About the Medal
The Karl Taylor Compton Medal for Leadership in Physics was established by the American Institute of Physics in 1957 for "...occasional conferment upon some distinguished physicist who has made an outstanding contribution to physics. The award should be given not necessarily for distinguished research, but for outstanding statesmanship in science." The award is named for Karl Taylor Compton in honor of his service to the physics community.
Intended primarily for U.S. physicists, the award is given every four years and consists of a medal, a certificate, and a cash award of $10,000. The award is supported by a restricted/endowed fund.
Current Compton Medal winner
Robert J. Birgeneau is the 2012 recipient of the Karl T. Compton Medal for Leadership in Physics. The citation reads, "The Karl T. Compton Medal for Leadership in Physics is awarded to Robert J. Birgeneau
“for his leadership in improving the situation for women in science in the United States and around the world, his efforts to enhance diversity in science, and for deepening our understanding of magnetism and its interplay with other states of matter.”

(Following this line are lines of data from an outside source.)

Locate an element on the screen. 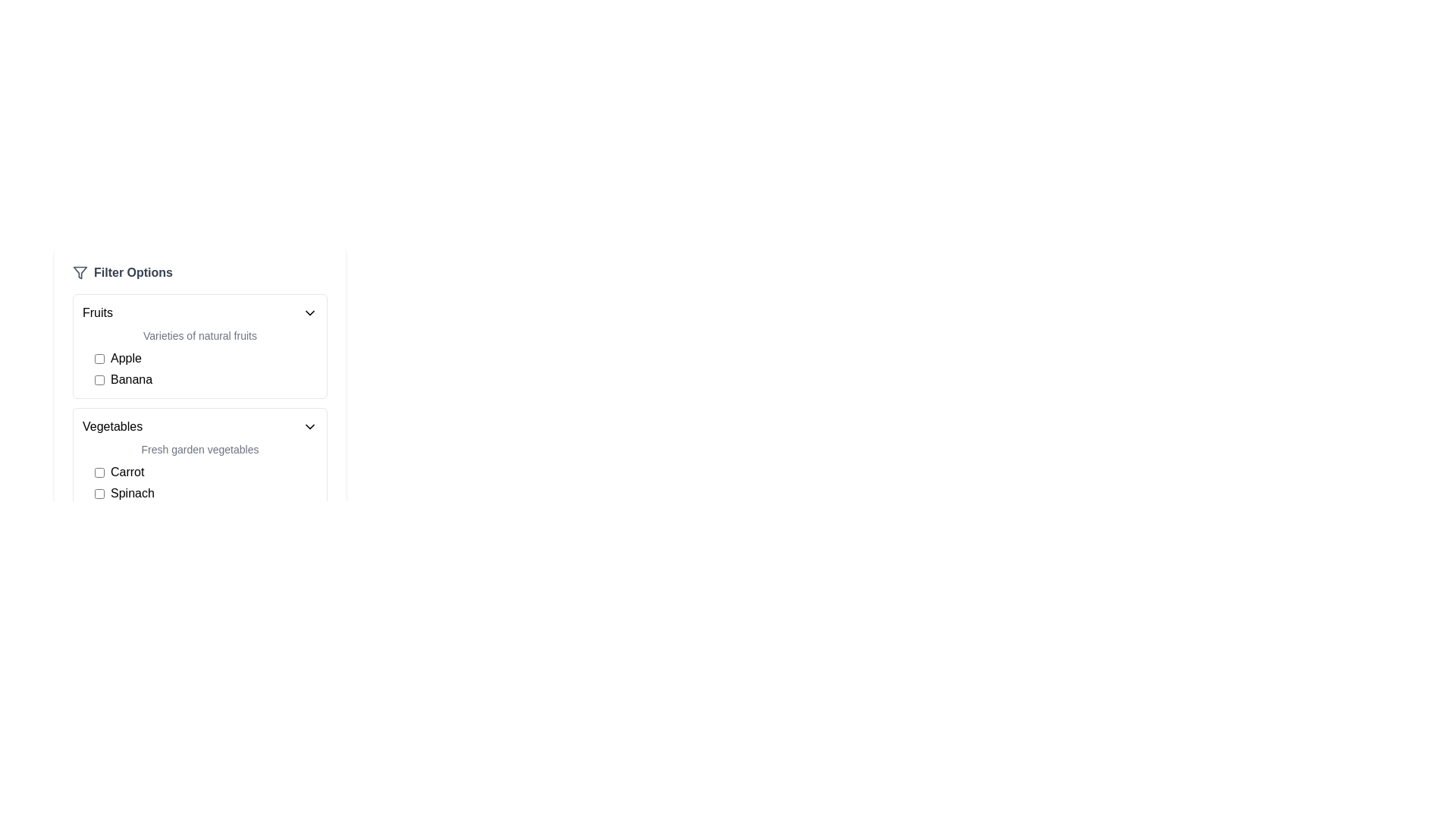 This screenshot has width=1456, height=819. the 'Banana' label, which is positioned in the 'Fruits' section under the 'Filter Options' panel, aligned horizontally to the right of the checkbox is located at coordinates (131, 379).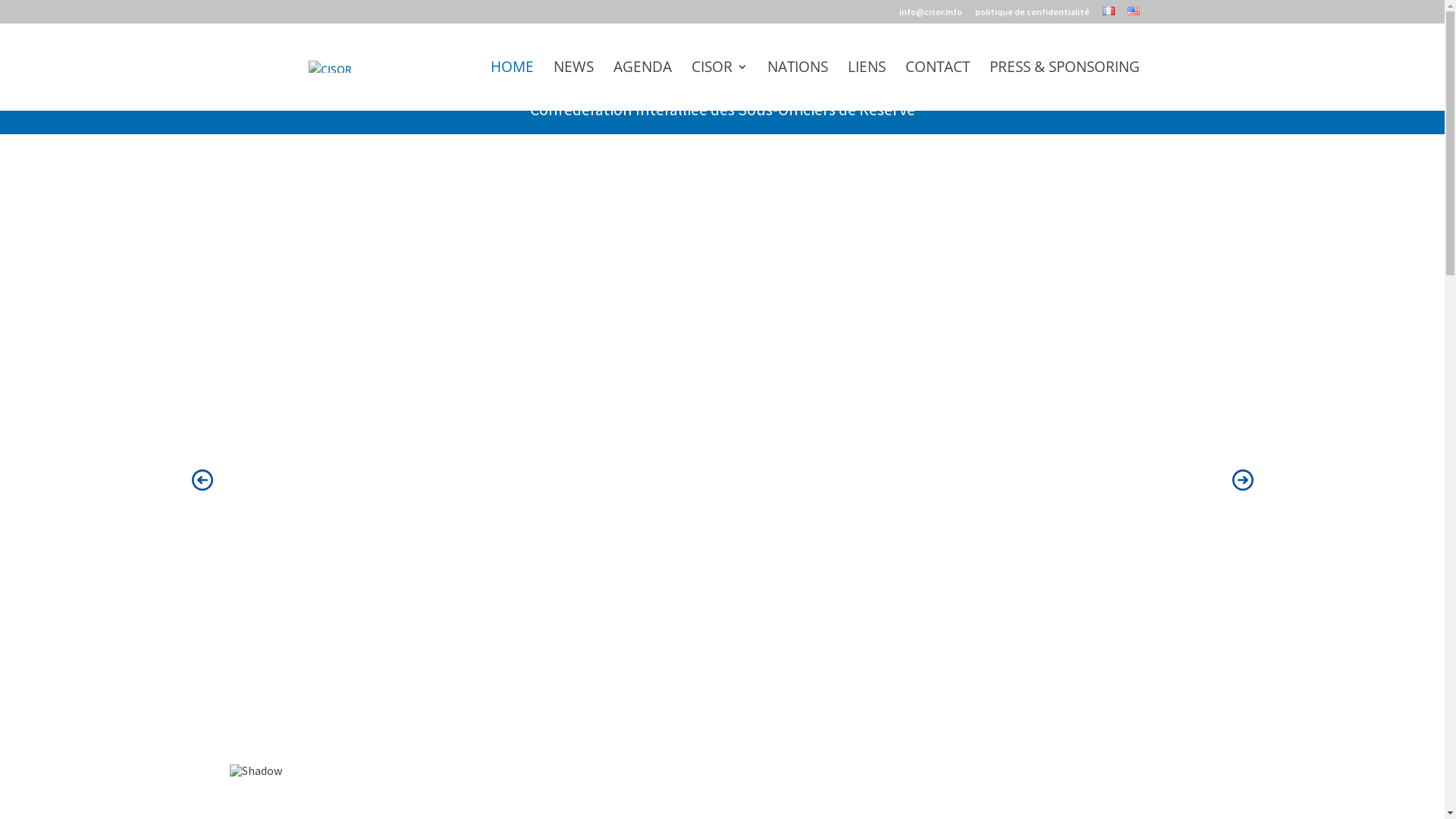 The image size is (1456, 819). What do you see at coordinates (796, 86) in the screenshot?
I see `'NATIONS'` at bounding box center [796, 86].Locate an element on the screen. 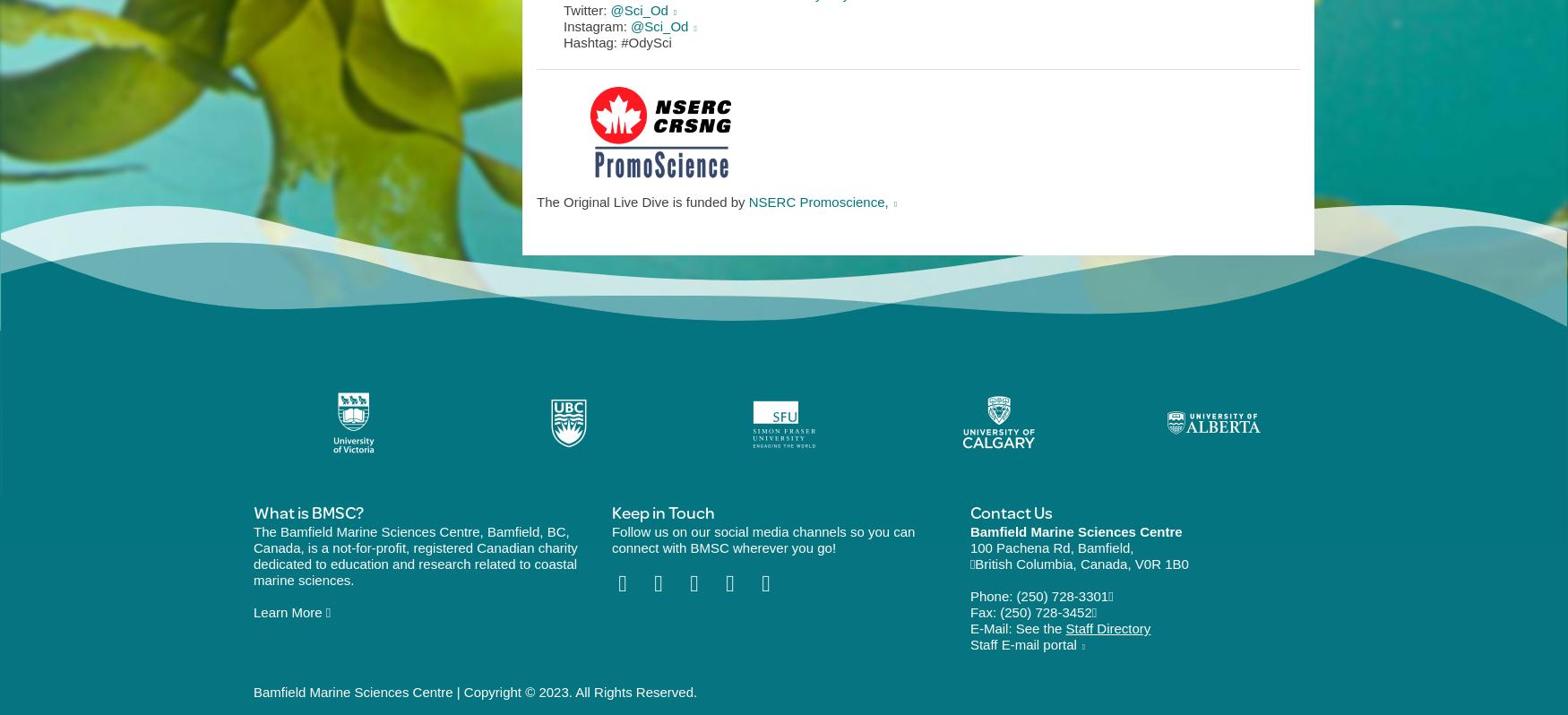  'Staff Directory' is located at coordinates (1107, 627).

Birgeneau is an internationally distinguished physicist and a leader in higher education. In 1998, when Birgeneau was Dean of Science at M.I.T., he authorized A Study on the Status of Women Faculty in Science at MIT, proposed by women science faculty members. The study produced an influential 1999 report, and the recommendations were implemented with the strong support of Dean Birgeneau. A standing committee on women’s issues was subsequently established, and major changes have taken place at M.I.T. as a result. The study has had a large impact beyond M.I.T. and has been quoted nationally and internationally. Birgeneau has continued to support women by setting up many follow-up committees.
Under Birgeneau, UC Berkeley has been a leader in fostering a family-friendly workplace for faculty, students and staff, and the campus established the University of California system’s first initiatives to address the work-family issues of faculty and graduate students. UC Berkeley’s “family-friendly package” includes tenure-track stoppage of one year for faculty parents with caregiving responsibilities for a newborn or new adoptee.
He was elected to membership in the U.S. National Academy of Sciences, and is a Fellow of the Royal Society of London, the American Philosophical Society, and other scholarly societies.